Several distinct EV categories have been identified. This complex nature presents particular challenges for characterization and classification. Working groups have published extensive guidelines on the minimal information set required to characterize EVs.
This process is important as it helps us better compare and standardize results between different labs and informs our understanding of EV function and biogenesis. Just as classifying cancer based on gene and protein expression profiles has led to tailored treatments, the classification of exosomes based on parameters such as size, marker proteins and nucleic acid content is defining distinct functional subsets. For example, based on size alone, EVs can be broadly divided into small exosomes (60-80 nm), large exosomes (90-120 nm), as well as the less-well-studied small EVs (150nm).
Purification of EVs is usually required prior to characterization and assay, and a wide range of EV purification techniques have been developed. These include ultracentrifugation, membrane affinity capture, size exclusion chromatography (SEC), precipitation, gradients, tangential flow and microfluidics. A combination of these techniques, notably precipitation followed by SEC, can also be used.
The purification method chosen is determined by a large range of factors which include:
- Level of purity
- Access to equipment required (e.g. an ultracentrifuge)
- Time required
- Technical difficulty
- Nature of EVs purified (which of the different EV classes based on size or other parameters)

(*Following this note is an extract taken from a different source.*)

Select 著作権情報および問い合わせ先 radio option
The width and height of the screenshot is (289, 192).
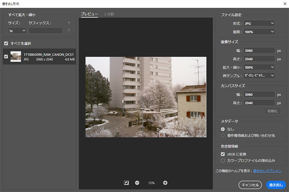pos(223,135)
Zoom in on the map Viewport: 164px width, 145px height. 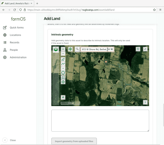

- Specific downstream application requirements (e.g. avoid precipitants for mass spec analysis)
Ultracentrifugation was the workhorse in the early years of EV study. Indeed, a recent report from ISEV's Rigor and Standardization subcommittee which sruveryed exosome scientists identified ultracentrifugation as still the most widely used technique. However the report shows that since 2015 the use of SEC, such as Exo-spin from CellGS, has grown most rapidly and the number using SEC as grown from about 15% to almost 50% by 2019. THe reason is quite simple: For exosomes purification at least, SEC ticks the boxes in all the major selection criteria.
Whilst SEC looks set to surpass ultracentrifugation as the most widely used technique, there is no single technique that can satisfy all downstream requirements: a wide variety of alternative techniques enables different approaches to characterization and study of exosomes which may help drive the field forward.